Filter the listing below, please, and copy only the lines with the word "label".

▸ **EXTRACTED INFORMATION**
== Segment start ==
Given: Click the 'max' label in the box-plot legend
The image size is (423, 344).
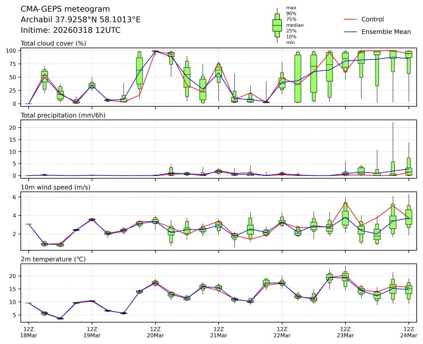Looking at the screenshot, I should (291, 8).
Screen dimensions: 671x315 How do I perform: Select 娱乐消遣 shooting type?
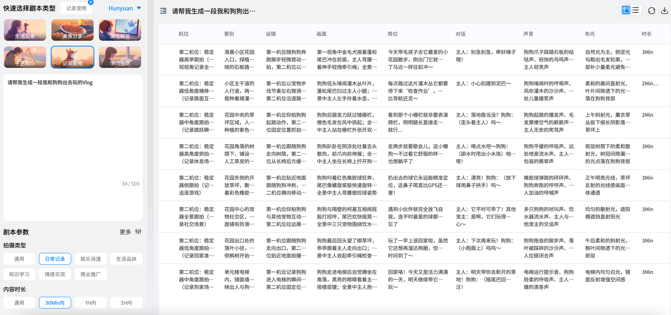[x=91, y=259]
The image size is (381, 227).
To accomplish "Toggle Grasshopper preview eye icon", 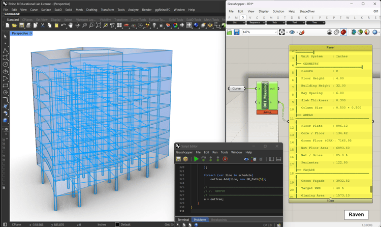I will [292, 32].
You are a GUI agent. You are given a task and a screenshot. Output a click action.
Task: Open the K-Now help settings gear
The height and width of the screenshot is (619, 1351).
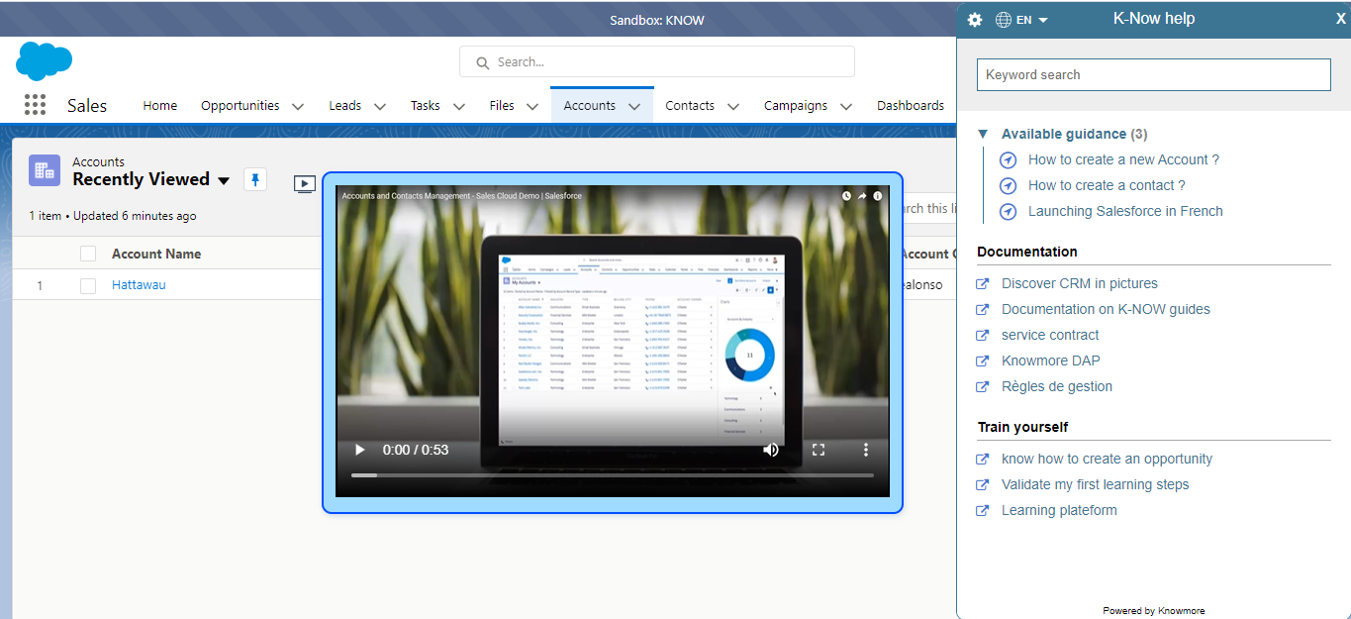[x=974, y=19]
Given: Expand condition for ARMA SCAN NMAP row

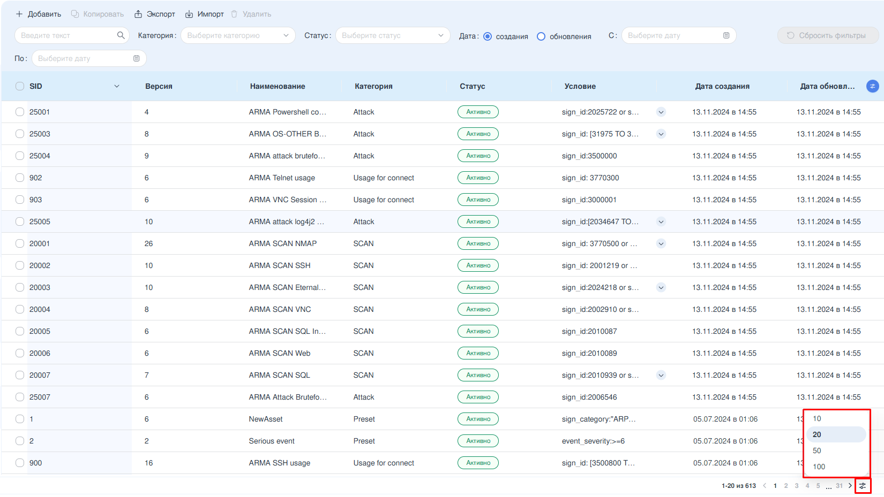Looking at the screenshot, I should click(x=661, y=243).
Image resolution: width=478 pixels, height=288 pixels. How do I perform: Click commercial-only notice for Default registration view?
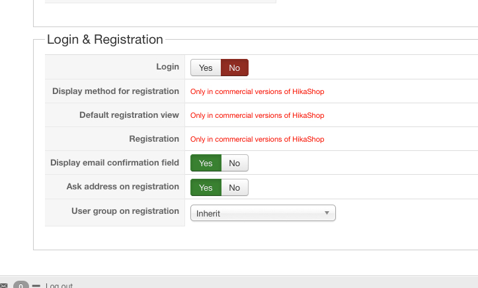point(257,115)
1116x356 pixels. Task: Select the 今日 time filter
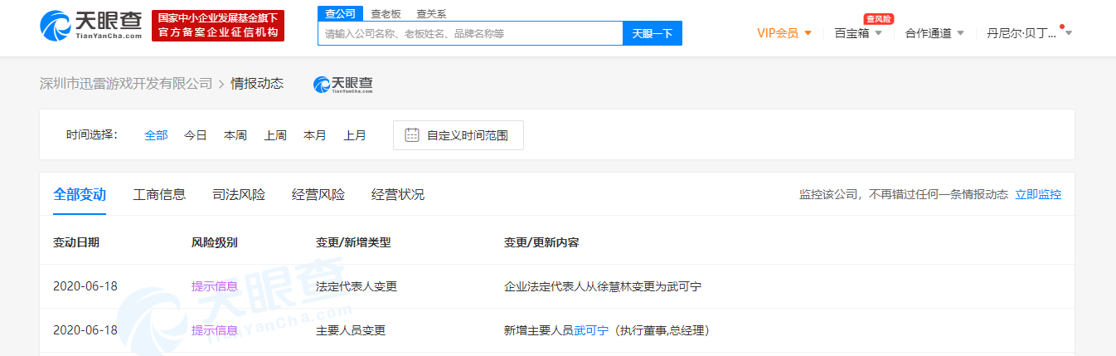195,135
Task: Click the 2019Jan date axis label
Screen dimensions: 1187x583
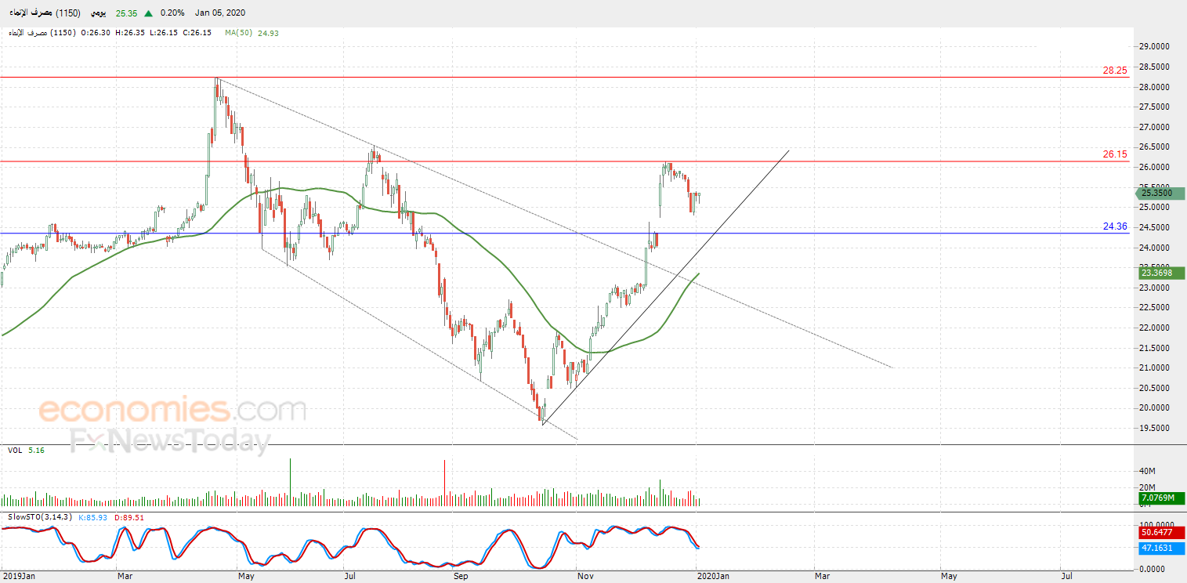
== Segment end ==
▸ **PROBLEM SOLUTION**
Given: Click the 'max' label in the box-plot legend
Task: Click the 2019Jan date axis label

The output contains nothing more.